REQUIRED WORK
From the line containing "Task: Switch to the BODY SIZE tab" down to the line containing "The height and width of the screenshot is (211, 416).", copy out the entries below exactly, both lines included, and nothing else; pictures do not belong in the copy.

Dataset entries
:::

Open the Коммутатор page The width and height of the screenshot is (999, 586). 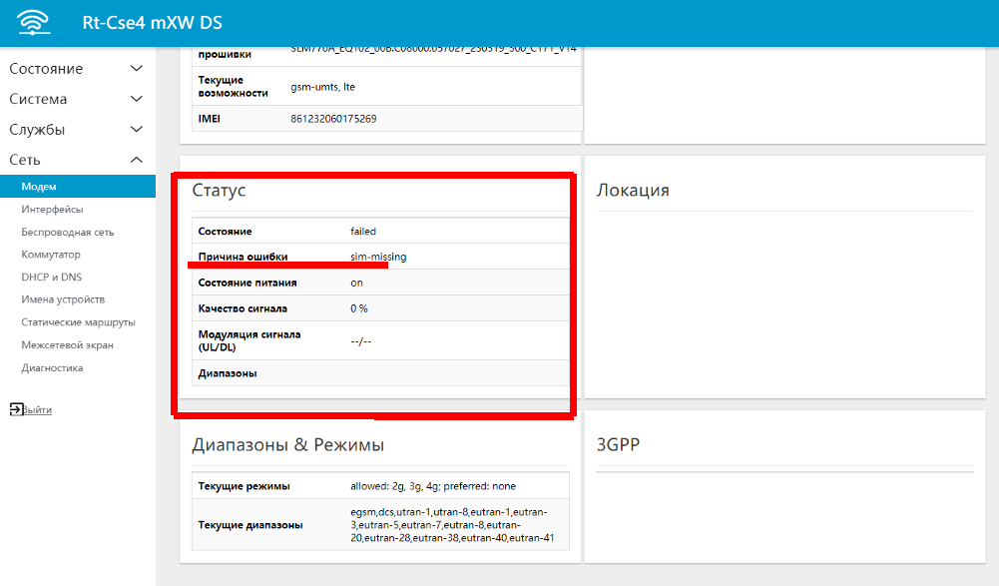pos(50,255)
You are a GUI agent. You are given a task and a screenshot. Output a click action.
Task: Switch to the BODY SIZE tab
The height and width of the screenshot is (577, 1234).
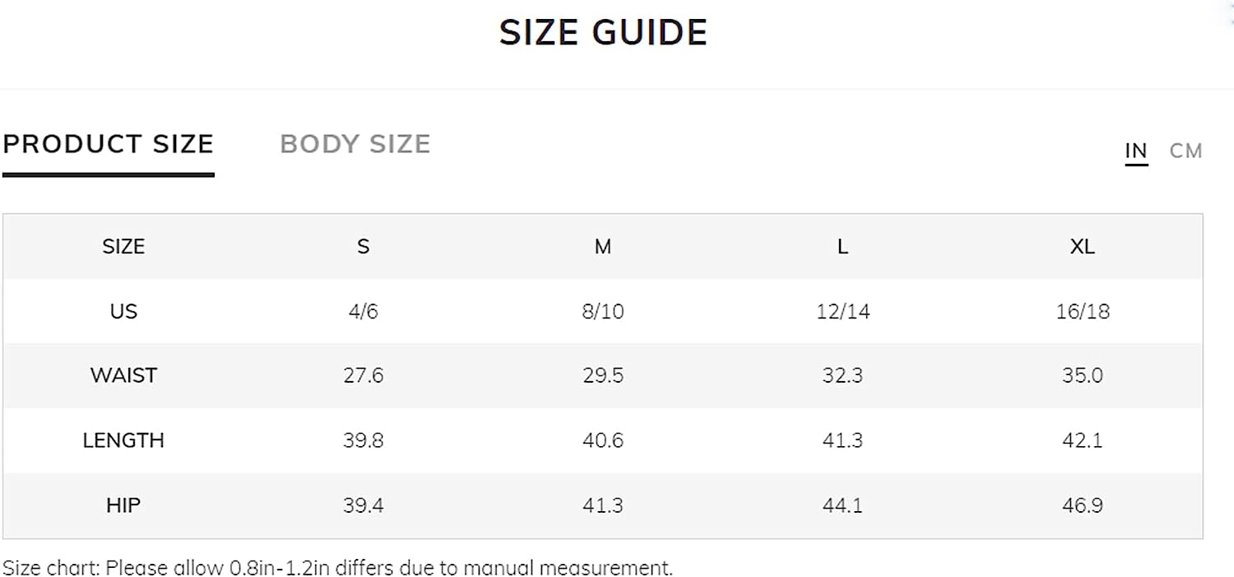pos(355,144)
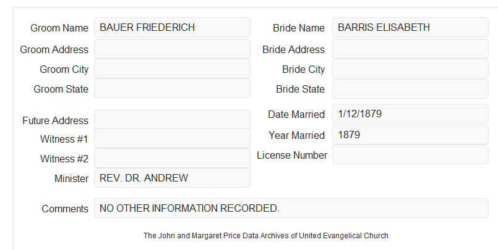Select the Witness #1 field

coord(172,138)
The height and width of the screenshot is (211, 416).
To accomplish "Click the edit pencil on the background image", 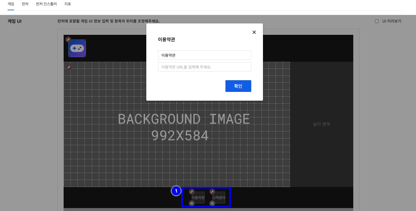I will [69, 67].
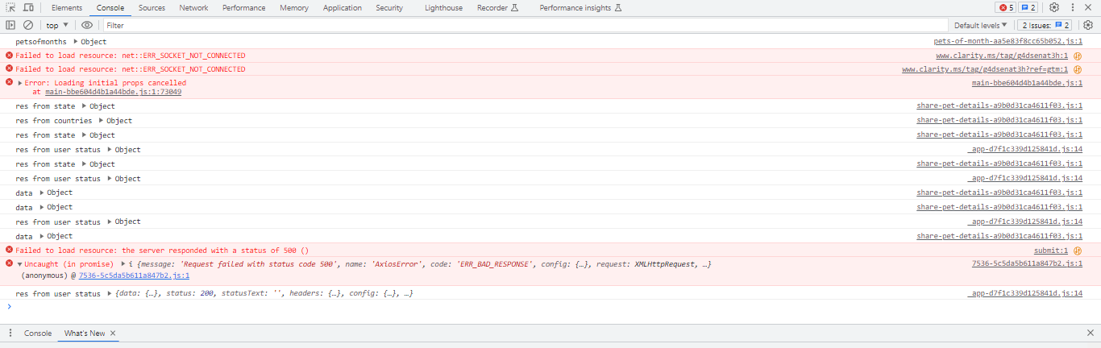Toggle the device toolbar icon
Viewport: 1101px width, 348px height.
click(x=28, y=7)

:::

RESPONSE TO THE TASK
Task: Switch to the BODY SIZE tab
The height and width of the screenshot is (577, 1234).
pos(355,144)
Select the Witness #1 field

coord(172,138)
The height and width of the screenshot is (211, 416).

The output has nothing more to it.